Bajo un discurso cargado de reproches, por cuarta
vez estaban con la mirada baja frente al hombre que iba a juzgarlos.
El juez Peñaloza y su amigo el intendente Maciel -el
acusador- no eran sacrosantos. Educados bajo otros parámetros, habían aprendido
a hacer fortuna explotando a labriegos y aldeanos totalmente analfabetos de
aquel pueblito de España.
Ahora eran la autoridad y los árbitros totales del
poder.
Los condenados. Manolo y Pepe acusados de robo de
gallinas, se miraban mientras esperaban
con la cabeza gacha que el veredicto recayera sobre ellos.
Pepe, el más jovenzuelo y vivaz, atento a las
terribles inculpaciones de asalto de alambrados y cercos, se defendió.

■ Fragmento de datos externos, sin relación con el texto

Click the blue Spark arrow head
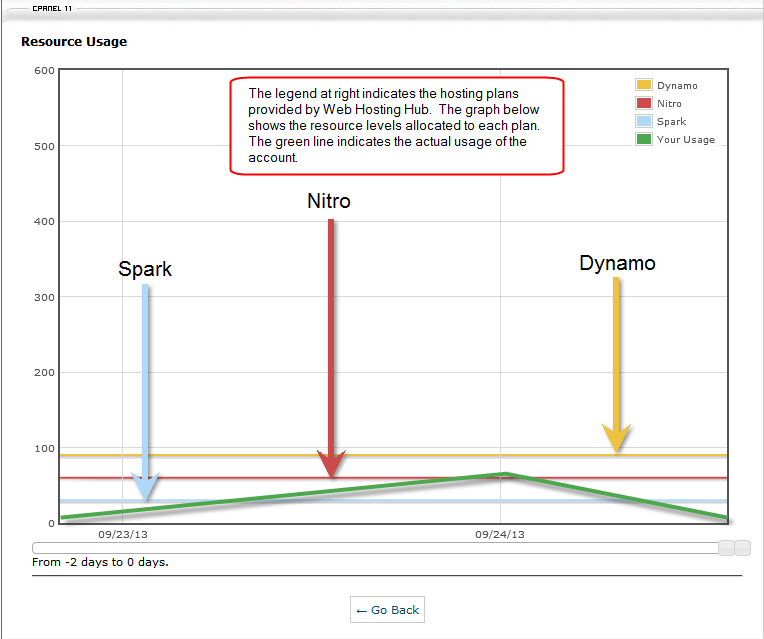 (x=147, y=486)
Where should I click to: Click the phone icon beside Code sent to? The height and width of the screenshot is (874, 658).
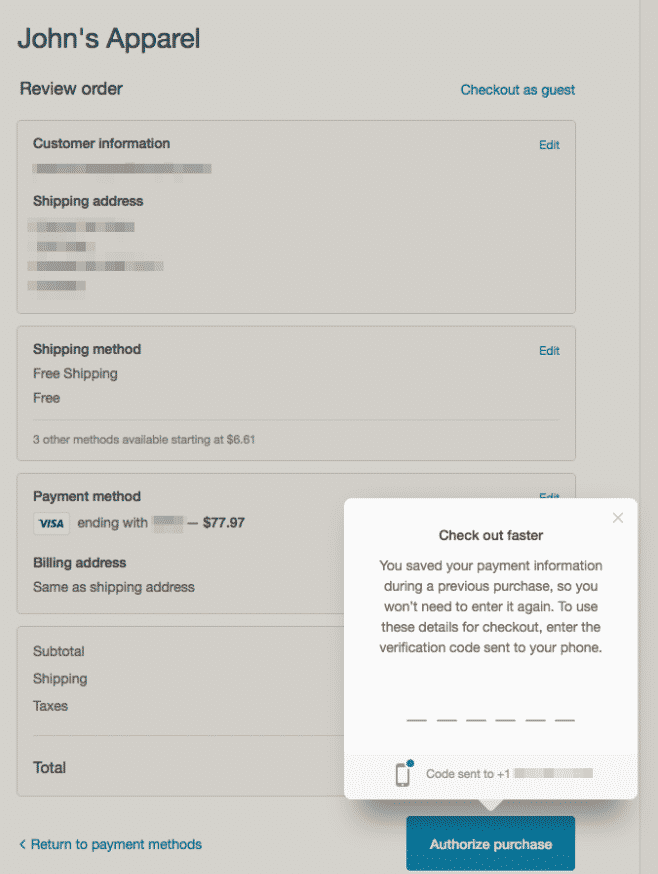pyautogui.click(x=403, y=774)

Señor juez. Yo nunca me trepé sobre los alambres de
púa, sólo recibía las gallinas y las vendía en el mercado de Abasto para poder
comer al día siguiente…
- Lo mismo peca el que mata que el que sujeta la
pata. ¡Los dos serán juzgados por robo reiterado!
El juez se
explayó a gusto, y mirándoles las caras con bronca, sentenció.
Mañana se encontrarán con sus gallinas en las
Esferas Celestiales. Los dientes de los verdugos rechinaron ante el dictamen
final, mientras exclamaban. ¡Sólo van a
la cárcel los ladrones de gallinas!
¡Dos Cruces habían al entrar al pueblo!